Aim of the exercise: In the article below on the BTIG stock upgrade, write out word for word the passage that begins with "The agreements total" and ends with "Ms. Thibault said.".

Excerpt to read:
□ □ □ □ □ □ □
BTIG upgraded Sensenonics Holdings (NYSE American:SENS) to “buy” from “neutral” with a price target of $1, citing a commercial collaboration with Ascensia Diabetes Care, a financing agreement with Ascensia’s parent, PHC Holdings, and an additional convertible preferred equity agreement. The stock closed at 51 cents on Aug. 10.
The agreements total $80-million in financing, extending Sensenonics’ cash runway through 2021, writes analyst Marie Thibault.
Ascensia, a Swiss-based company that sells its blood glucose monitoring devices to more than 10 million patients in over 125 countries, will becomes Sensenonics’ commercial partner and exclusive global distributor for five years.
“Sensenonics will be able to reduce its operating spend and focus on R&D, the product pipeline, regulatory work, manufacturing, and branding,” Ms. Thibault said.
While hurdles remain, including the transition from one distributor to another, the success of commercial execution, regulatory approvals, and future financing needs, “we believe this agreement should put Sensenonics on a stronger commercial footing at a lower expense level,” she added.
Ms. Thibault said that if all goes well, this could accelerate the company’s path to profitability and allow the Eversense technology to reach more patients. “This is a more positive resolution than we anticipated,” she added.
□ □ □ □ □ □ □
Data listing:
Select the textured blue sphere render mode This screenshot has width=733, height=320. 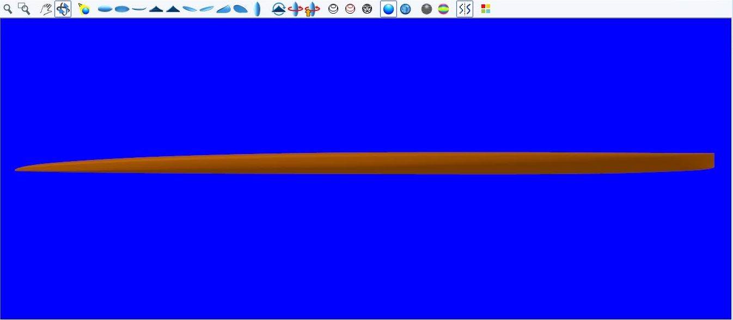[x=406, y=9]
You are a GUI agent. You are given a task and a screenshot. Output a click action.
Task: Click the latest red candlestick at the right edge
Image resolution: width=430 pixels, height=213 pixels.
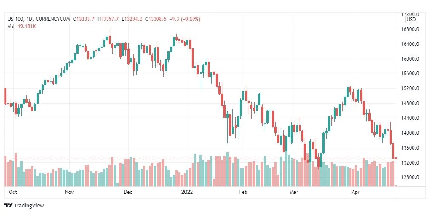pos(396,158)
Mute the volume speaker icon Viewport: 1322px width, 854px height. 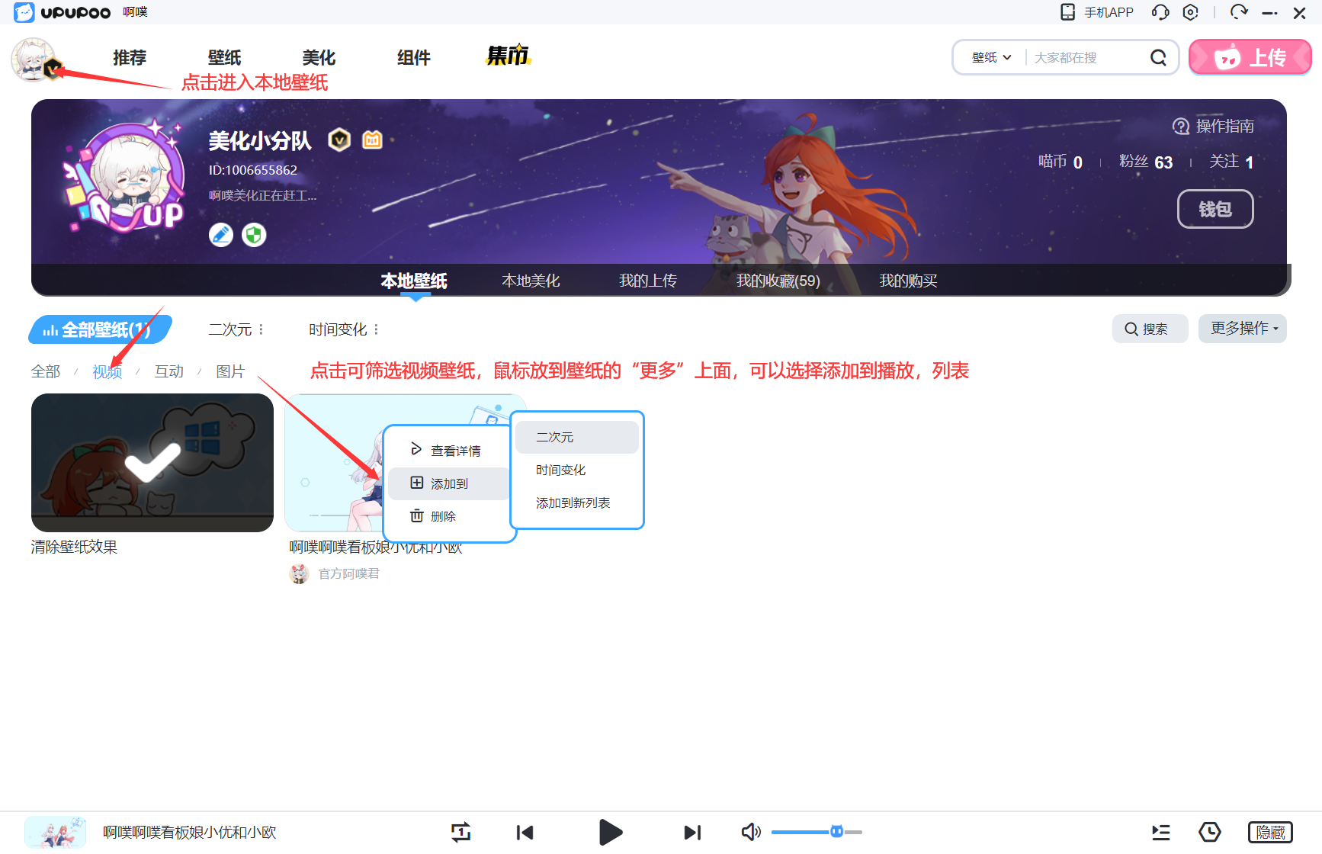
□ □ □ □ □ □ □
Answer space:
The agreements total $80-million in financing, extending Sensenonics’ cash runway through 2021, writes analyst Marie Thibault.
Ascensia, a Swiss-based company that sells its blood glucose monitoring devices to more than 10 million patients in over 125 countries, will becomes Sensenonics’ commercial partner and exclusive global distributor for five years.
“Sensenonics will be able to reduce its operating spend and focus on R&D, the product pipeline, regulatory work, manufacturing, and branding,” Ms. Thibault said.